Our initial reverence of the professor waned over the first ten days, as we realized it was all a storm in a teacup—that our fears were unfounded—that the senior students had intentionally misled us; this man was totally harmless.


His only issue it seemed, was his nicotine addiction, which he satisfied throughout the day. (Yes, it was a full day of lecturing about the intricacies of the homeostatic processes of the human body.) He would slip out at the top, at the back, to the fire escape area where he took his smoke breaks, outside. Our breaks lasted as long as it took him to smoke two cigarettes, and he was not one to be rushed. It was also deemed wise not to bug him with any questions during those times.


Reality caught up with us by the end of week two. He glanced the room over one morning, a few seconds longer than usual, hands clasped behind the back, then asked matter of fact, “Where is Miss Moffat, Mr. Van Rooy, and Mr. Van den Bergh?”


We did a quick look around for ourselves, to discover those were indeed the colleagues who were unwise enough not to attend the day’s lectures. He had memorized our faces on that first day it seemed. In order to verify our suspicion about his mental abilities, we changed from our regular seats, every single day there after.


Three days later he performed his informal roll-call again. We had all changed our original seating arrangements. “Where is Mr. Van den Bergh, Mr. Louw, and Miss du Plessis?” Those were the students absent from class, that day. He could tell, without consulting his name-list or photo ID list, only by looking at the group of two hundred, who sat at random places, for five, six seconds. Perhaps the seniors did not mislead us. He had a sixth-sense—a superpower.


Not even the brave missed a class after that discovery—only the foolish.

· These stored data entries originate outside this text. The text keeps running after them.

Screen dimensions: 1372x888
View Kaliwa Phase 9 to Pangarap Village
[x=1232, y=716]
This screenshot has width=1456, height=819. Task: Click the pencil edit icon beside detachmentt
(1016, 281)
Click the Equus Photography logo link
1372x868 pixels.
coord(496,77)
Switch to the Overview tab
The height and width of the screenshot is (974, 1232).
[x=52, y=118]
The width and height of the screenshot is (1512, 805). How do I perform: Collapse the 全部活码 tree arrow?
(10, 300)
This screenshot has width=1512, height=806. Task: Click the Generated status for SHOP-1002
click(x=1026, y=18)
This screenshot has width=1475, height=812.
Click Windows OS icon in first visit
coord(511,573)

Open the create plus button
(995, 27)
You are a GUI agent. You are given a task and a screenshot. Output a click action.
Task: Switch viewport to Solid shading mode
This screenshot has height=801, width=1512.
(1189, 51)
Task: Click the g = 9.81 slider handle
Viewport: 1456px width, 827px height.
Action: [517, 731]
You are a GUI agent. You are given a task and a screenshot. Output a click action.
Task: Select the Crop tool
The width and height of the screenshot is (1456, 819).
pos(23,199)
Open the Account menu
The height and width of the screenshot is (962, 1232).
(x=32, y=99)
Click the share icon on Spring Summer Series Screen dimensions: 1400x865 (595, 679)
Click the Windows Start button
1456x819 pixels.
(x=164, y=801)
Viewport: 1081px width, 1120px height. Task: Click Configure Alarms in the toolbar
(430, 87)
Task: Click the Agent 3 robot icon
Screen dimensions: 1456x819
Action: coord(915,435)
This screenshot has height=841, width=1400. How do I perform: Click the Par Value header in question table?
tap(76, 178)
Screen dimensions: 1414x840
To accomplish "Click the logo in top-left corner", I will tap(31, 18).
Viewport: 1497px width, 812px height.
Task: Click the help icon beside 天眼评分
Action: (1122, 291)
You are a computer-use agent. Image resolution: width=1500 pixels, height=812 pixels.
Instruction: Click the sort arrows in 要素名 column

The whole-day physiology class consisted of lectures in the morning and histology lab in the afternoon. The histology laboratory consisted of long rows of raised desks and high stools, each spot about three feet apart, with its own fancy microscope. The lay-out of the room enabled him to, not to stand far away from us, safely at the front of an auditorium, but he could now pace between us, stand immediately next to, or behind us.


From time to time, he would halt behind a chosen student, as he did the one day. We were studying the hematopoietic system and were looking at slides of peripheral blood smears. It was wiser to keep one’s eyes glued to the eyepieces of the microscope, instead of glancing around, risking eye contact with the professor and have him ask you a question. It was one thing listening to his lecture in the auditorium, and something entirely different to see what he wanted you to see, being separated from the man by two feet. I could hear him breathe behind my back.


“Do you see the neutrophil, Mr. Botha?”


“Yes, Professor.” The hair in my neck came to attention.


“How is it different from the red cells?”


“Well … it’s larger, professor. It has a granular appearance and has a multi-lobed nucleus?” I could feel the perspiration trickle down my back.


He didn’t move and remained behind my chair. “How many lobes, Mr. Botha?”


“Three … professor?”


“No. Look again. There are four.”


I looked again. I could still only see three. I nodded my head, without looking at him. He moved on and I could exhale.


That year turned out to contain more than only gore and intimidation; we studied hard and excelled for the most part, and survived, grateful to be promoted. Our separation-anxiety from the Pink-man, lasting only brief seconds.


We carried with us the realization that Anatomy had an impartible aroma-side to it. Physiology, on the other hand, had the psychology of reverence interwoven deep into its inner core. Above all, we had irrefutable proof—nicotine dependency, sometimes did not diminish the possession of special superpowers.